Lyotropic-salt-induced changes in monomer/dimer/tetramer association equilibrium of formyltransferase from the hyperthermophilic Methanopyrus kandleri in relation to the activity and thermostability of the enzyme.

Formyltransferase from Methanopyrus kandleri is composed of only one type of subunits of molecular mass 32 kDa. The enzyme requires the presence of lyotropic salts for activity and thermostability. We report here that the enzyme is in a monomer/dimer/tetramer association equilibrium, the association constant being affected by lyotropic salts. At 0.01 M K2HPO4/KH2PO4, pH 7.2, the enzyme (0.4 mg/ml) was mainly present in a monomeric form. Upon increase of the phosphate concentration, the concentration of the dimer increased up to a phosphate concentration of 0.6 M, then decrease at the expense of tetramer formation up to a phosphate concentration of 1.0 M. The specific activity at 4 C increased from <0.1 U/mg at 0.01 M, over 1.5 U/mg at 0.6 M to 3.6 U/mg at 1.0 M. Similar results were obtained with ammonium sulfate as lyotropic salt.
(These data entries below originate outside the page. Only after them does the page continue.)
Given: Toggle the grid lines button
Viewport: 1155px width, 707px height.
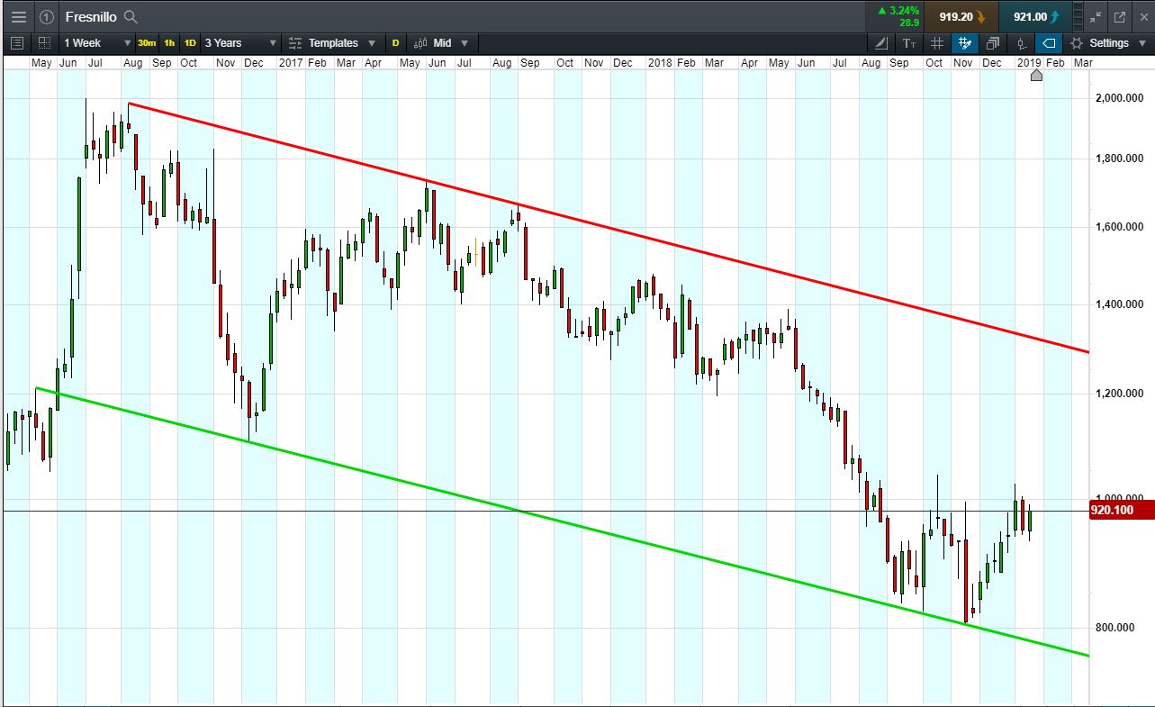Looking at the screenshot, I should click(937, 43).
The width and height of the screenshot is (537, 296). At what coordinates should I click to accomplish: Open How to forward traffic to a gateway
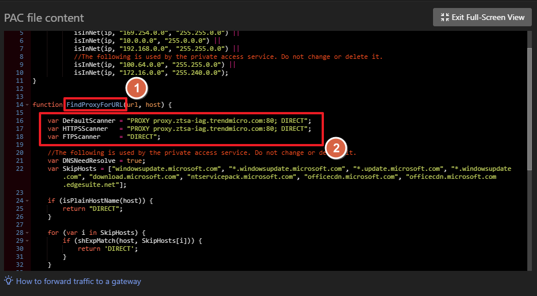click(78, 281)
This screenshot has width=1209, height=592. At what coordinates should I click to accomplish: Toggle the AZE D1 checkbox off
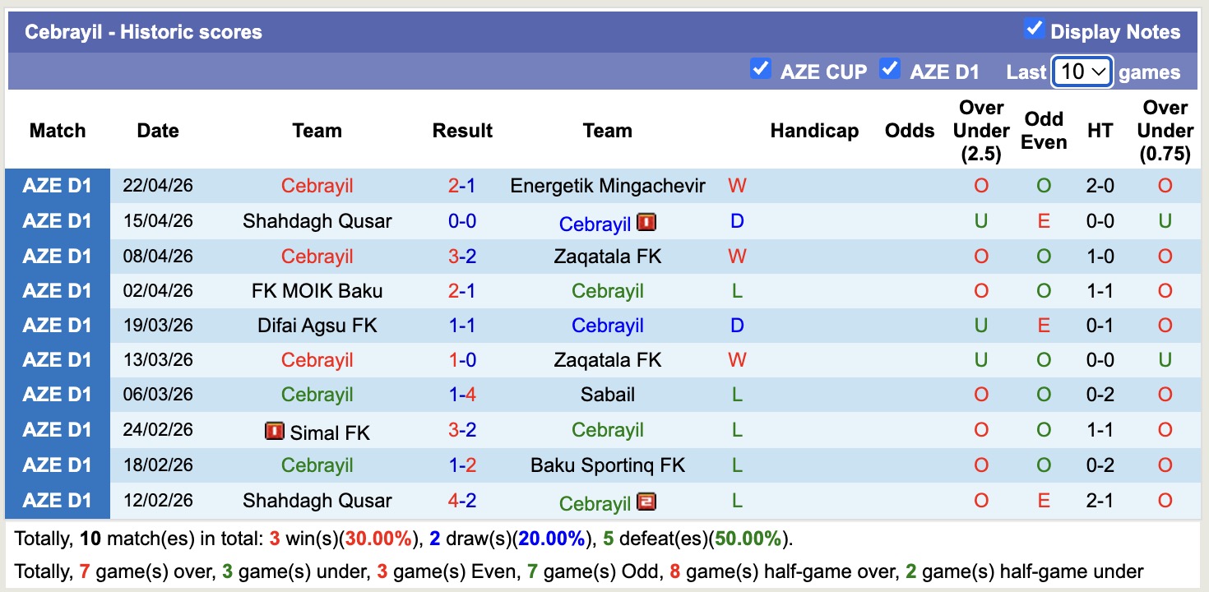(x=889, y=71)
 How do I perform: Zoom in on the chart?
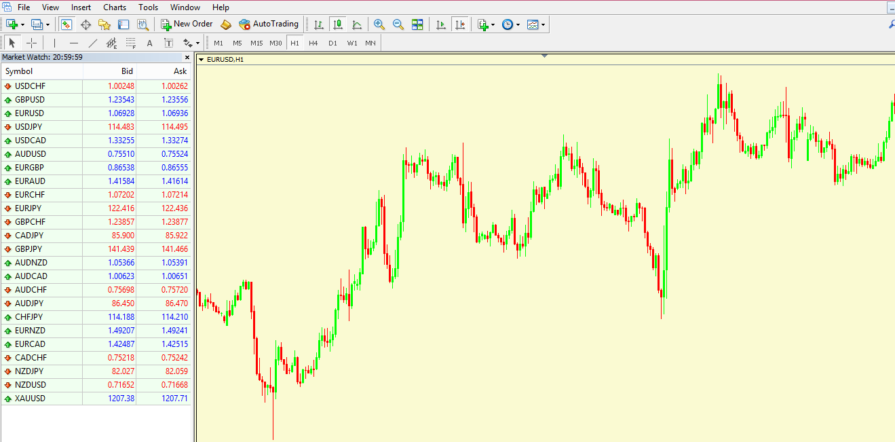(379, 24)
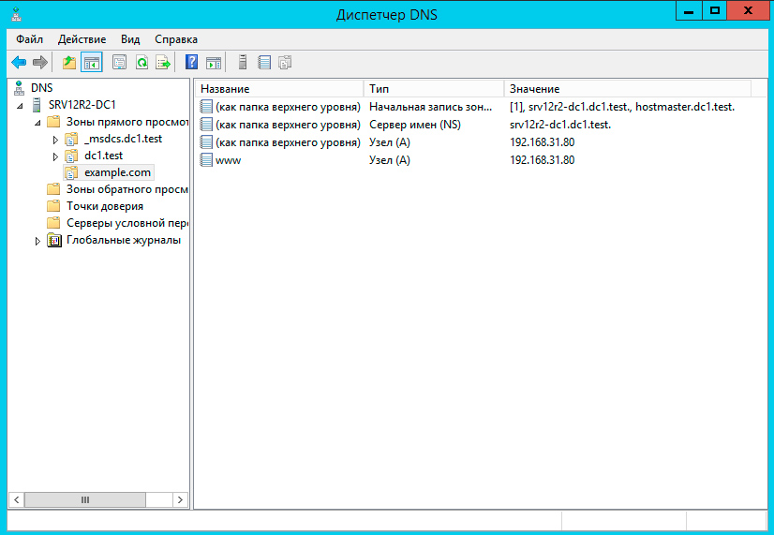
Task: Click the Export list toolbar icon
Action: tap(164, 63)
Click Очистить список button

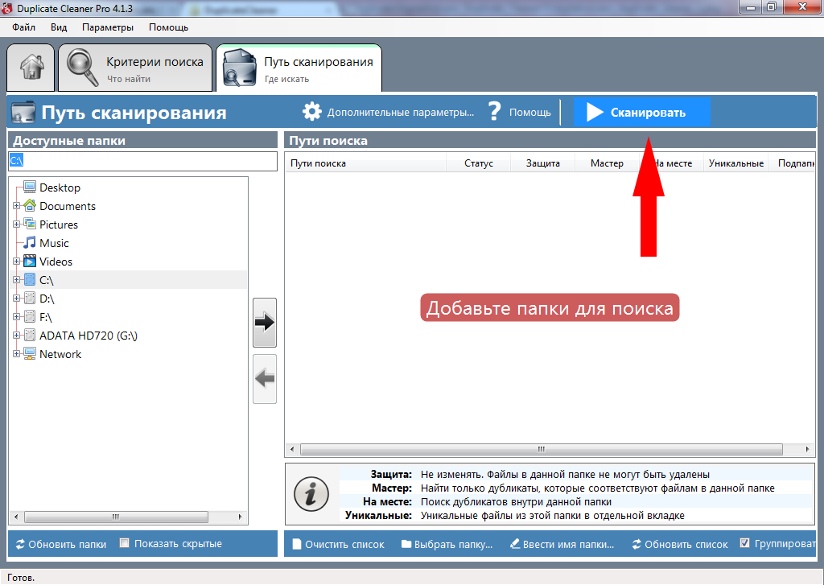[338, 544]
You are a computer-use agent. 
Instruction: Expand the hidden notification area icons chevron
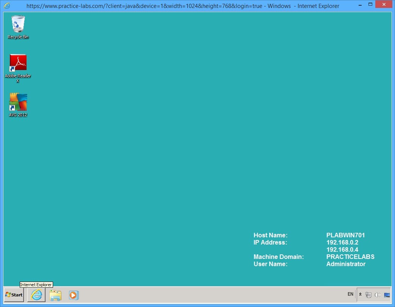(x=360, y=295)
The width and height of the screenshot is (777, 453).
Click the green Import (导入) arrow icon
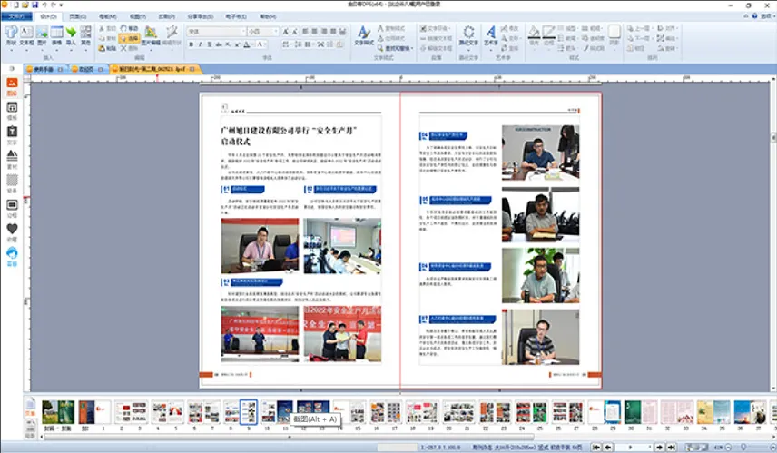71,35
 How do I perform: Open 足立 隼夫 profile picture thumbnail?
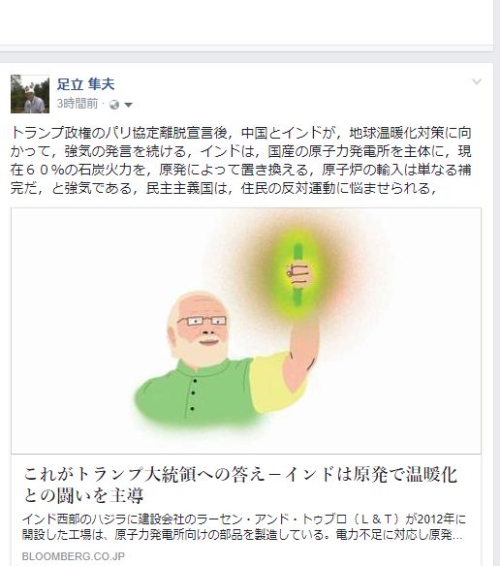(x=30, y=94)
The findings indicate that both oligomerization and activity increase with increasing salt concentrations, suggesting that there is a causal connection. To determine this, we exploited the observation that oligomer formation was not induced by the weak lyotropic salt NaCl up to a concentration of 1.5 M and that the dissociation of the dimer into the monomer at 4 degrees C proceeded very slowly (50% in approximately 6 h). This allowed us to study the effect of NaCl on the activity of the oligomers at NaCl concentrations not sufficient to induce oligomerization. At 4 degrees C, the activity of the oligomers increased from 0.3 U/mg at 0.25 M NaCl to 3.4 U/mg at 1.0 M NaCl. At these NaCl concentrations, the monomers were inactive. The findings indicate that oligomerization is a prerequisite for enzyme activity in the presence of NaCl. The salt-dependent induction of oligomerization was parallelled by an increase in thermostability; strong lyotropic salts conferred thermostability at much lower concentrations than the weak lyotropic NaCl.